# to score a goal



## Encolpius

Hello, how do you translate: *to score a goal *into your language? What verb do you use? Thanks. 

*Czech*: dát gól (to give)


----------



## rusita preciosa

Russian
Забить гол [zabit' gol] - to hit-in / to strike-in


----------



## bibax

забросить шайбу (maybe it is used only in the ice hockey)

I often heard it in the TV when Krutov, Larionov, Makarov, Fetisov and Kasatonov ("red machine") _забросили шайбу_.


----------



## Panceltic

Dati gol
Zabiti gol
Zadeti


----------



## ZDalexx

Slovak : Streliť gól / Dať gól


----------



## ilocas2

Czech: dát gól, vstřelit gól, vsítit gól


----------



## marco_2

Polish:
strzelić gola
zdobyć bramkę


----------



## Korisnik116

„On je zabio/dao gol”, just „On je zabio”, or, literary (sports commentators sometimes use it) „On je zatresao mrežu.” The person who's scored a goal is called „strijelac (gola).”


----------



## Encolpius

marco_2 said:


> Polish: strzelić gola zdobyć bramkę


So, dać gola does not work, rigth?


----------



## marco_2

Encolpius said:


> So, dać gola does not work, rigth?



No, it doesn't. BTW in my school years _dać gola _meant: to give a bad mark ☺


----------



## Jeki

In Serbian we say "dati gol".


----------



## ilocas2

Yeah, _give goal_ seems to be another Czechoslovakia-Yugoslavia connection like pozor and Spanish village.....................


----------



## Stan0

bibax said:


> забросить шайбу (maybe it is used only in the ice hockey)
> 
> I often heard it in the TV when Krutov, Larionov, Makarov, Fetisov and Kasatonov ("red machine") _забросили шайбу_.


That's correct. Only used regarding ice hockey cause "шайба" is the thing ice-hockey is played with.

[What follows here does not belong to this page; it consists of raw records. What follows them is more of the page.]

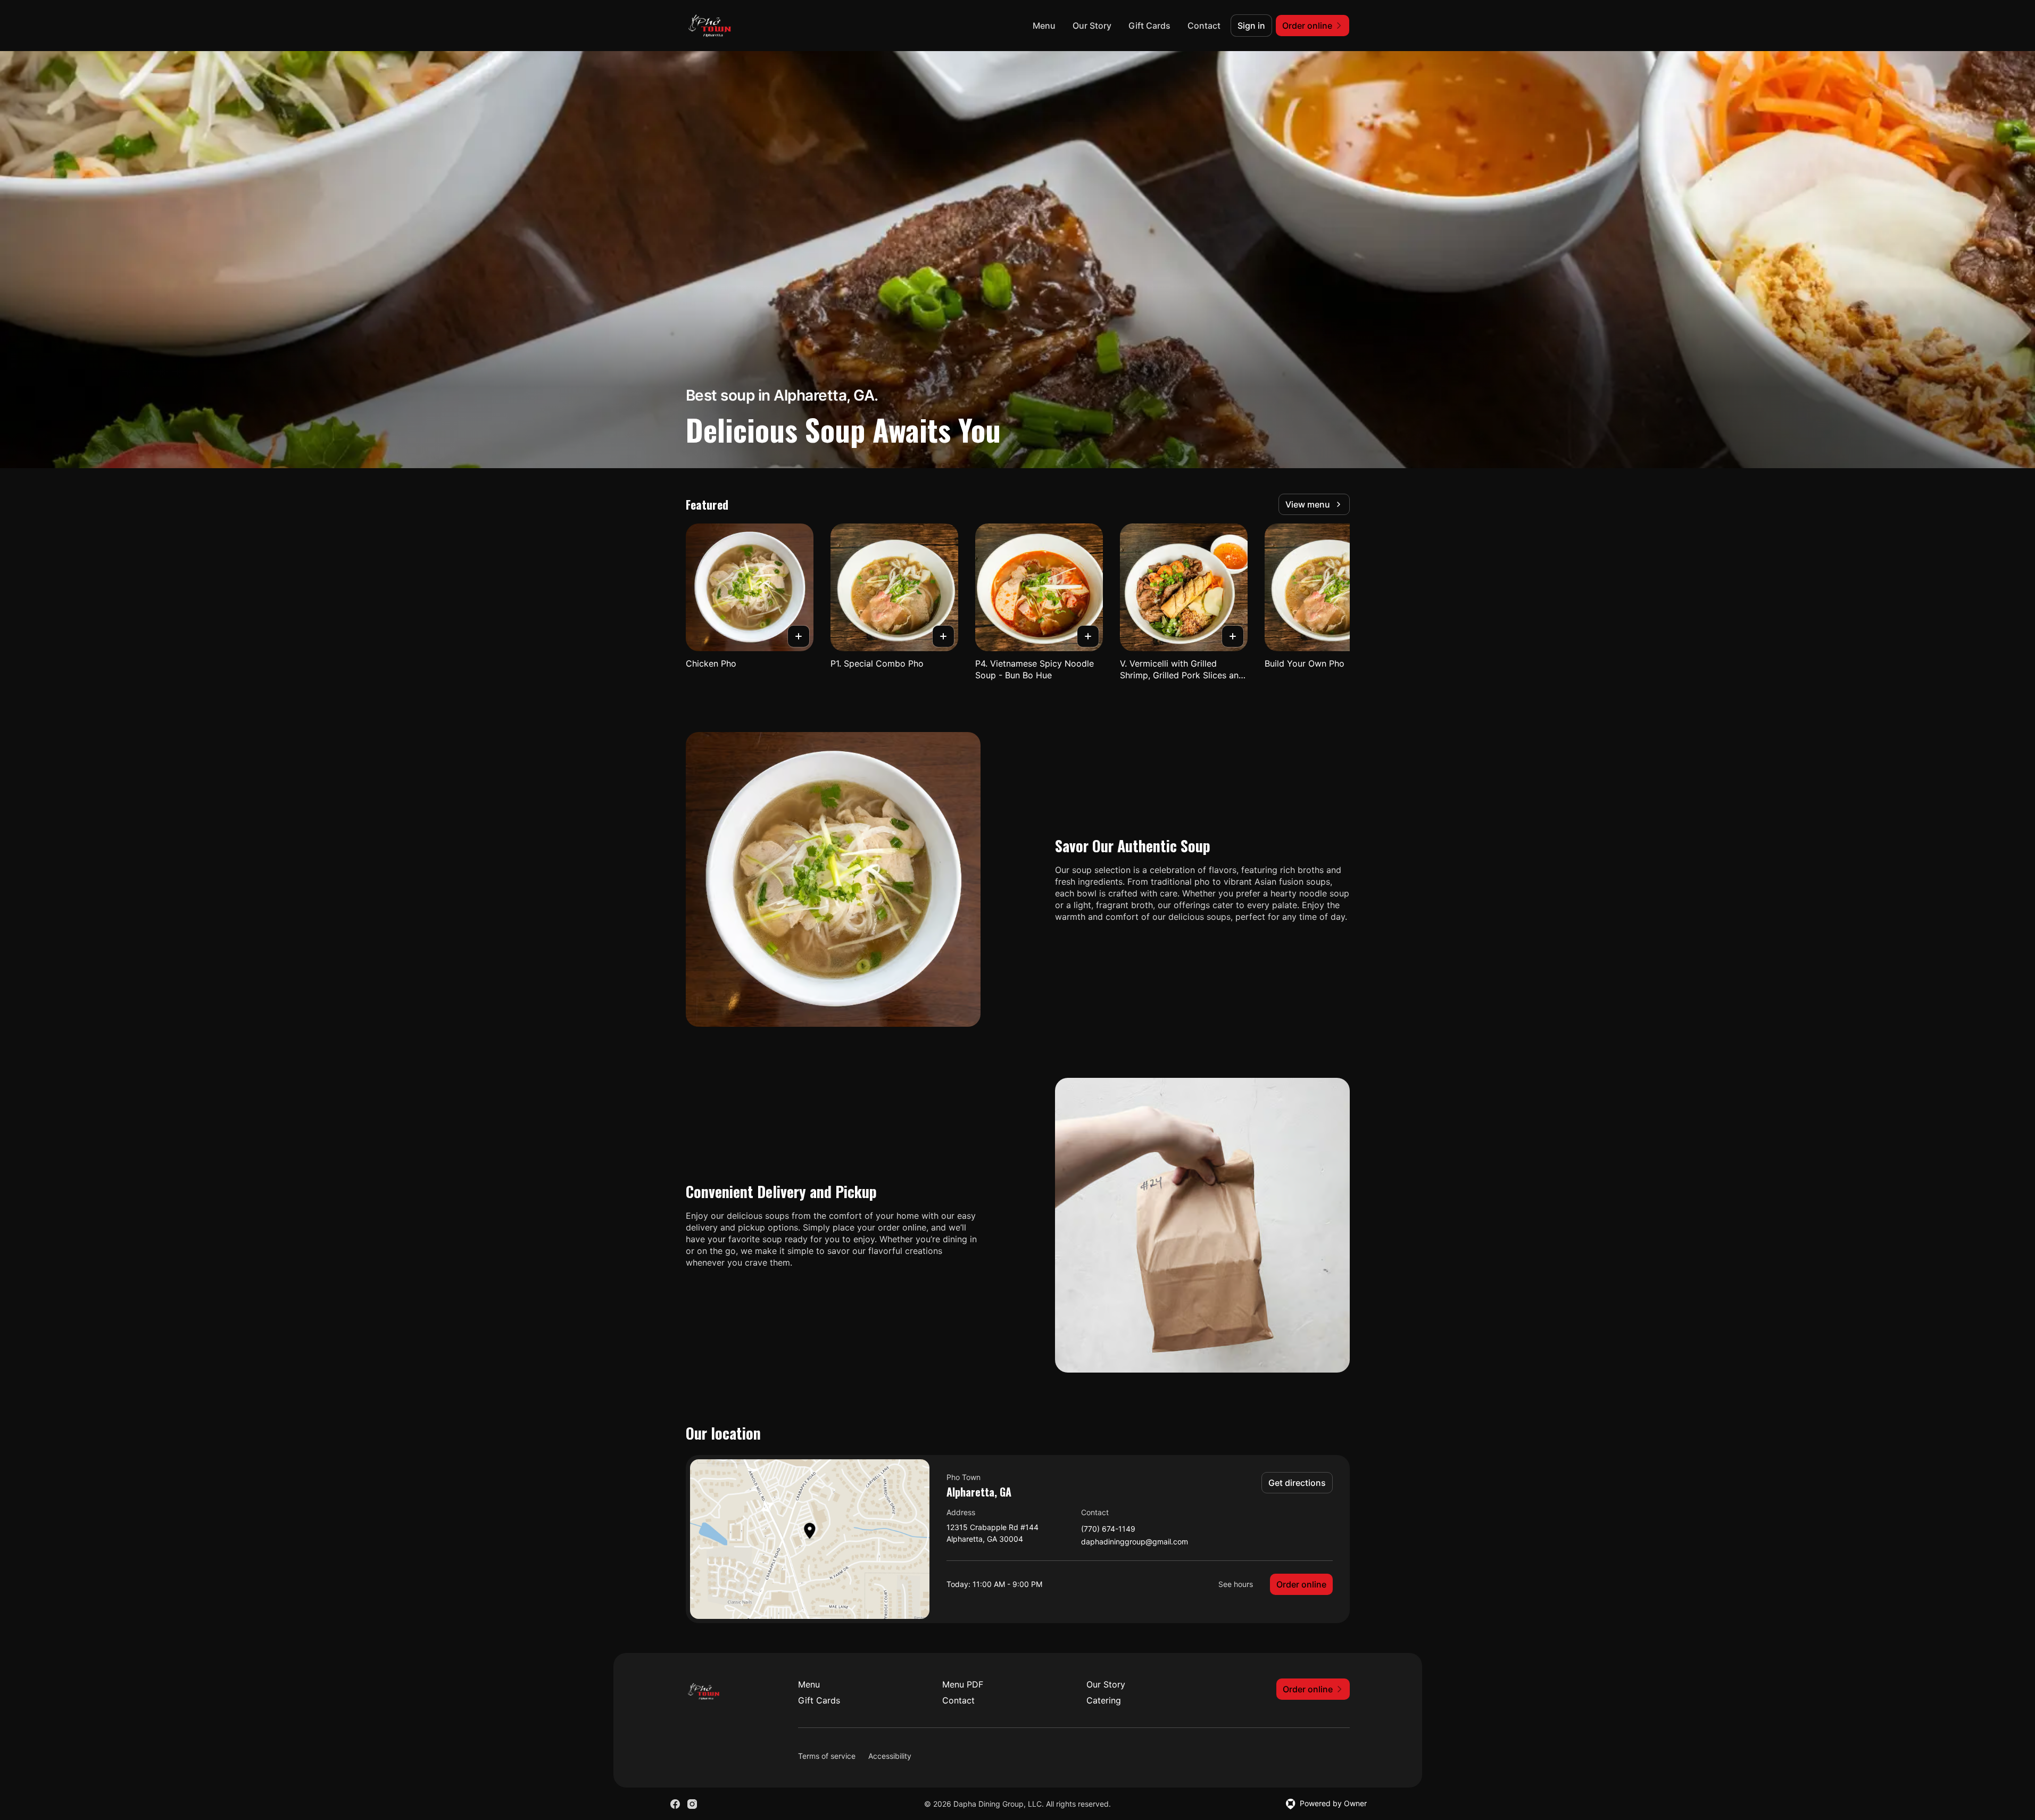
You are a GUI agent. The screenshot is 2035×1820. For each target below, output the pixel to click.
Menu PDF (962, 1684)
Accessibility (889, 1755)
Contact (1203, 25)
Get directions (1297, 1482)
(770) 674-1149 (1108, 1529)
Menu (1044, 25)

In other cases it's "заби(ва)ть гол".


----------



## ilocas2

Welcome to the forum.

In Russian there is also забить шайбу and забросить гол.


----------



## Stan0

Никогда не слышал: "забросить гол", впрочем, я не любитель смотреть спортивные состязания.


----------



## Милан

Jeki said:


> In Serbian we say "dati gol".


And 'zabiti gol'.


----------